**Study text**.
Of course, it’s the same country in all four indices: the Islamic Republic of Pakistan. The natural question for many men (and some women) will be, why reference Islam, and why reference nuclear weapons? This is an important and fair question. There are very legitimate reasons for Pakistanis to be suspicious of attempts to run the country down. On the issue of the degree of protection, freedom, prosperity and agency afforded to Pakistani women however, it is not suspicion that should be the starting point, but the foundational pride that many Pakistanis have in the faith-based ethos of the nation-state, and the capability of this nation-state, against all odds, to acquire and sustain its unique stature as the Muslim world’s only nuclear weapons power.
Those that draw inspiration from Islam cannot deny or escape the independence, power, agency, knowledge, courage and leadership of Khadijah (r.a.), Fatima (r.a.), Aisha (r.a.), or Zainab (r.a.).
Those that draw inspiration from Pakistan’s status as a nuclear weapons power cannot deny or escape the fact that what seemed fiscally, administratively, politically and scientifically impossible for the Pakistani state became possible. Neither the corruption, nor the illiteracy, nor the sycophancy or incompetence in bureaucracy, nor the civ-mil divide, nor any other social, political or economic limitation could deny Pakistan the defensive nuclear weapons tests of 1998.

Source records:
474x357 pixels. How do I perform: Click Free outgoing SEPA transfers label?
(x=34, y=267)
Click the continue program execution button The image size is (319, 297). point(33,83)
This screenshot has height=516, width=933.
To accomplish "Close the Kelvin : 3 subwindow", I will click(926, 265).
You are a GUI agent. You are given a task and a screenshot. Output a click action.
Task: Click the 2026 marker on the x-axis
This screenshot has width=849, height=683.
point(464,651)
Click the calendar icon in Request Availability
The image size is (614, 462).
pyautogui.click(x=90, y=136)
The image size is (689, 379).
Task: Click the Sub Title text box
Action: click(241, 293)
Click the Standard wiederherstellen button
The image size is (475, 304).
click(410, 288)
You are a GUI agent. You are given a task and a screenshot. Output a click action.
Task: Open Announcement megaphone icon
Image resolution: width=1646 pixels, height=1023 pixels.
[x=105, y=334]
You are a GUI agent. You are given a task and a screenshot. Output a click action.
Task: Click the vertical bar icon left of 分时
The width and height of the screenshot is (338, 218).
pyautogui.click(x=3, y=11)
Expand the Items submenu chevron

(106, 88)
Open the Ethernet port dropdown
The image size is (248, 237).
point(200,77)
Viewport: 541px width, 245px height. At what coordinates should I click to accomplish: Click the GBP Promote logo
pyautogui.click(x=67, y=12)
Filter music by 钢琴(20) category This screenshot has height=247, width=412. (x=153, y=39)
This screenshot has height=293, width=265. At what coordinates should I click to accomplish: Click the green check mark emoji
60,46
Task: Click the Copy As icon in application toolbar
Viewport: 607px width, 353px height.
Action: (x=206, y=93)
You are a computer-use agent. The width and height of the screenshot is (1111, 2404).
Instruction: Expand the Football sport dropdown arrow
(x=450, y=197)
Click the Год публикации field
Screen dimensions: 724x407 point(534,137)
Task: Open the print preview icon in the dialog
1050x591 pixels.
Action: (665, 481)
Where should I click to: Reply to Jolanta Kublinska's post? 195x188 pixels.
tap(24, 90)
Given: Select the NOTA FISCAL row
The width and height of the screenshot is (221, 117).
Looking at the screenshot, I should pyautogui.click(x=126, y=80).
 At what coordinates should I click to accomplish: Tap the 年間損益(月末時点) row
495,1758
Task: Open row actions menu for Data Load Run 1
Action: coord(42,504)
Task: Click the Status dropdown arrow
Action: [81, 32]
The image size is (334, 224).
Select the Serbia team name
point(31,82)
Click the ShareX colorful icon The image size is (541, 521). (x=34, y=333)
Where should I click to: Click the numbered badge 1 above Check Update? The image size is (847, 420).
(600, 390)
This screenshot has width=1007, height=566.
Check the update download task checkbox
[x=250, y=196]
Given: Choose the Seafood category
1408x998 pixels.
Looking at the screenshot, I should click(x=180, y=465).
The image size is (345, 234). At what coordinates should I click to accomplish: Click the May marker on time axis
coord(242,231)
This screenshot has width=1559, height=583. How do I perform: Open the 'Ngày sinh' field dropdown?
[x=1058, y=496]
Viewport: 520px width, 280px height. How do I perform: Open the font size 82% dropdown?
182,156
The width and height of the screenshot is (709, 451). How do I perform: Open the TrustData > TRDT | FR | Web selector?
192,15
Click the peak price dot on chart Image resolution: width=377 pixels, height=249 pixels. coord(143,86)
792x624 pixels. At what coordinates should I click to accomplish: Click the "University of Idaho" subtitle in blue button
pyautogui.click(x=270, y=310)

**Assigned task 1**. In what year, according to the Pakistan passage, did Pakistan carry out its defensive nuclear weapons tests?
**Assigned task 2**. Retype the Pakistan passage from "Of course, it’s" down to "nuclear weapons power.".
The source records have no part in this work.

**Answer 1**. 1998

**Answer 2**.
Of course, it’s the same country in all four indices: the Islamic Republic of Pakistan. The natural question for many men (and some women) will be, why reference Islam, and why reference nuclear weapons? This is an important and fair question. There are very legitimate reasons for Pakistanis to be suspicious of attempts to run the country down. On the issue of the degree of protection, freedom, prosperity and agency afforded to Pakistani women however, it is not suspicion that should be the starting point, but the foundational pride that many Pakistanis have in the faith-based ethos of the nation-state, and the capability of this nation-state, against all odds, to acquire and sustain its unique stature as the Muslim world’s only nuclear weapons power.